Something wet and warm trickled down her cheeks. She brushed at the moisture with trembling fingers. Blood. Her heart constricted hard. A swift check confirmed her fear. A trickle of blood wept from her eyes and ears. A steady stream oozed from her nose. Maybe it was dangerous. She was past caring. At least she no longer felt the need to rip open the top of her skull.
With booted feet and one good hand, Ari slid backward an inch at a time until she found the wall. Slowly, painfully, she levered herself to sitting and avoided looking at the smear of blood she’d left in her wake.
“Remember now,” Hicci said.
Remember? She stared at him. He’d screwed with her head for three months, ensuring she wouldn’t forget anything ever again. Why be so concerned about his handiwork, now?
Hicci shut down the translator, stretched his neck, exposing more throat pouch, and hummed/chittered into the aural net of the ship. “Prepare swarm.”
Ari shivered, cursing at the pain shooting up her arm. He was sending the Chekydran fleet to war. They were still in Claugh nib Dovvyth space. Weren’t they? Hadn’t she already killed everyone aboard the
Dagger
? Why did he need the swarm?
“Code,” he demanded.
Ari hadn’t noticed that he’d turned the translator back on. Her brain understood his order before the computer rendered it in Tagrethian. Numbers and patterns blossomed in her brain, jostling for space.
“Specify,” she grated, alarmed to find she had to clamp down on her right hand when her fingers began tapping out a pattern on the floor. It hit her in a rush what the Chekydran wanted. Seaghdh’s access code. She prayed Sindrivik still had active ears on the transponder and could read between the lines enough to change the
Dagger
’s computer codes.
Hicci spun.
Ari recognized the move and his posture. Terror spilled cold and paralyzing into her gut. She’d made a mistake questioning him.
He pounced.
“Which one? Which one?” she babbled, trying desperately to scrabble out of his reach.

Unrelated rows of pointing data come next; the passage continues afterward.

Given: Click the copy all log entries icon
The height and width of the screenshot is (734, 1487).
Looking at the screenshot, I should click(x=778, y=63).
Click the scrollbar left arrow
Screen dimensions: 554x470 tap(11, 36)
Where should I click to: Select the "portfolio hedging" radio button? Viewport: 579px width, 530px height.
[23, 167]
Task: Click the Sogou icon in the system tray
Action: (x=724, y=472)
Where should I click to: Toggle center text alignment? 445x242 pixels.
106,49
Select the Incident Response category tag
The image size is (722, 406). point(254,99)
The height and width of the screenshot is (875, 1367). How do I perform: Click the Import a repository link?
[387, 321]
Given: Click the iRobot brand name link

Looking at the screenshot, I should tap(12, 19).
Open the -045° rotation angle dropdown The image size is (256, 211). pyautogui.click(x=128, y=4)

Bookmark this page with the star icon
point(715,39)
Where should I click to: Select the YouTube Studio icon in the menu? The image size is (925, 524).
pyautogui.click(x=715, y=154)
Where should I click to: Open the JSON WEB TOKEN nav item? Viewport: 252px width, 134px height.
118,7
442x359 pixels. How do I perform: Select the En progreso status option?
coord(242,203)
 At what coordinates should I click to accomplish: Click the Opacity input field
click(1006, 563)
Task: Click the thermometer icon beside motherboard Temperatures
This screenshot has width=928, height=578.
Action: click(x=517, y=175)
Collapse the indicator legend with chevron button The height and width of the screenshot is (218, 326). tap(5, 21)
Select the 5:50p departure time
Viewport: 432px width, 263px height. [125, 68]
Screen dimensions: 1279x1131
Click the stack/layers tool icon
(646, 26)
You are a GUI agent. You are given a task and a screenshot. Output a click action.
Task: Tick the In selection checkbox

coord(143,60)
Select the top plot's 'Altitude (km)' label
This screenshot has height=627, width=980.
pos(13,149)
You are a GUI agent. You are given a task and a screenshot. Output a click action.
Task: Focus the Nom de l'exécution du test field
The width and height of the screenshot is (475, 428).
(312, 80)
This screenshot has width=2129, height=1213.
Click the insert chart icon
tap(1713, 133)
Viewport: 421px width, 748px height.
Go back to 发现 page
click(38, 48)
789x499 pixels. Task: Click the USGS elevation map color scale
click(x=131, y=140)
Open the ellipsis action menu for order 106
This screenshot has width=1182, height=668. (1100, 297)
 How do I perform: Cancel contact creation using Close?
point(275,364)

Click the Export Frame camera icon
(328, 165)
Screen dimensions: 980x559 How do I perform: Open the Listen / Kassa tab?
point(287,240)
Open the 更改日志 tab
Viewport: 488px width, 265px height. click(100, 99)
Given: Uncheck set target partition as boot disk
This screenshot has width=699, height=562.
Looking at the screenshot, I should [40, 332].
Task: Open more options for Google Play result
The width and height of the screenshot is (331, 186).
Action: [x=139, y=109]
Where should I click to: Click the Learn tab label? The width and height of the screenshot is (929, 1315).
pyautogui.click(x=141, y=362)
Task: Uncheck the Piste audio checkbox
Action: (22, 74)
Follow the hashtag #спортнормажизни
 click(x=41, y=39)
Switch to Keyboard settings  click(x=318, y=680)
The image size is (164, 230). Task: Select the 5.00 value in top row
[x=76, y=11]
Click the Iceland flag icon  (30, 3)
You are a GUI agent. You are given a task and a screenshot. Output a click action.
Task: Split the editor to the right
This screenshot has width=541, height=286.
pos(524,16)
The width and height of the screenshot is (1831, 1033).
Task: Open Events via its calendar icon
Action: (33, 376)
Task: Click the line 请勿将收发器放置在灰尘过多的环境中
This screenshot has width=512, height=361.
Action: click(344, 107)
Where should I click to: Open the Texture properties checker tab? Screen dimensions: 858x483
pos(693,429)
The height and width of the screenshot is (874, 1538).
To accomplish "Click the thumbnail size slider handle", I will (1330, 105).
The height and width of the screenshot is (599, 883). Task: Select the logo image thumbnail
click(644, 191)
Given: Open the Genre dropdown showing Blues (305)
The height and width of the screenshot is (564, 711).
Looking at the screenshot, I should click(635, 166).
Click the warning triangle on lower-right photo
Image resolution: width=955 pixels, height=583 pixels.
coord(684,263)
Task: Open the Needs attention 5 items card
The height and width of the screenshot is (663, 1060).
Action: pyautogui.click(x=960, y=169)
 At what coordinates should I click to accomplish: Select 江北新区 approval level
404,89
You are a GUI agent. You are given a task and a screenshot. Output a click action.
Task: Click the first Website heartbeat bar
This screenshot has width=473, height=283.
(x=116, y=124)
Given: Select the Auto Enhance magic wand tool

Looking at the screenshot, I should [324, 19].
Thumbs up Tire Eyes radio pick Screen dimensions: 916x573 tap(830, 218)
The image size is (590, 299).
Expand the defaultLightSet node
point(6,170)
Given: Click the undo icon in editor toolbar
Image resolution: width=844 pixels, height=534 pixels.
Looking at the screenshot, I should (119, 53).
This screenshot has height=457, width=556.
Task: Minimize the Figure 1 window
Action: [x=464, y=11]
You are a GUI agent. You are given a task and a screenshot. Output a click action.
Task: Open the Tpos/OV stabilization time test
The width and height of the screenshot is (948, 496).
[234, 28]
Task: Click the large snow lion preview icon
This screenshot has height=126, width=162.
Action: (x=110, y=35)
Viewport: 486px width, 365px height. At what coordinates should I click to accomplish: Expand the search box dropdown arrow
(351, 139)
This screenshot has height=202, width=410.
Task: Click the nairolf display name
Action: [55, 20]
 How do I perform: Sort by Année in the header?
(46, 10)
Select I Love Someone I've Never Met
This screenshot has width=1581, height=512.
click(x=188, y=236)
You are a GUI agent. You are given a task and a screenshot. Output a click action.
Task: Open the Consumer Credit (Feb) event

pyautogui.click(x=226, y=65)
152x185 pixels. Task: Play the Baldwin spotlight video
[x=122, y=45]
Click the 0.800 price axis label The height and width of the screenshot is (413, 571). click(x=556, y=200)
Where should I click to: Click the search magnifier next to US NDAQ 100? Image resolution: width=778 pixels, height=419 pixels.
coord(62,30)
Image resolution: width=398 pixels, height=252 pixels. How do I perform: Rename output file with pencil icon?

He raised his two front legs from the floor, supporting his trunk with his other six, and rained punches down on her. His tentacles landed like whips, first shredding her fatigues, and then her skin. She dragged herself across the floor, trying to escape, even using her broken arm at one point.
He broke an ankle, then her ribs.
“Twelve Gods,” Sindrivik muttered in her head.
Despair seeped through her. He was still listening. Did that mean he couldn’t get a good recording of the Chekydran hum, or he couldn’t create a file to do what they needed? Had the strike team not moved to her rescue yet? She couldn’t survive much more abuse, and at this rate, she’d be forced to give up codes of some kind long before she died.
“You are brutal and I am suitably impressed that you are in control of the situation. She cannot give us their shield codes if she’s dead,” someone said. The words echoed around the chamber, but Ari recognized that voice.
Angelou.
Hicci hissed something Ari didn’t understand. The translator offered nothing.
She couldn’t move, could barely breathe. At least two ribs had been broken. Sipping in shallow gasps of air, she prayed the ribs wouldn’t puncture a lung. What irony. After spending three months with Hicci, hoping to die, she now desperately wanted to live. She tried to laugh. Agony searing across her chest cut that short.
“Code,” Hicci repeated, the growl beneath his hum a warning. He towered over her, his tentacles weaving an excited pattern just above her body.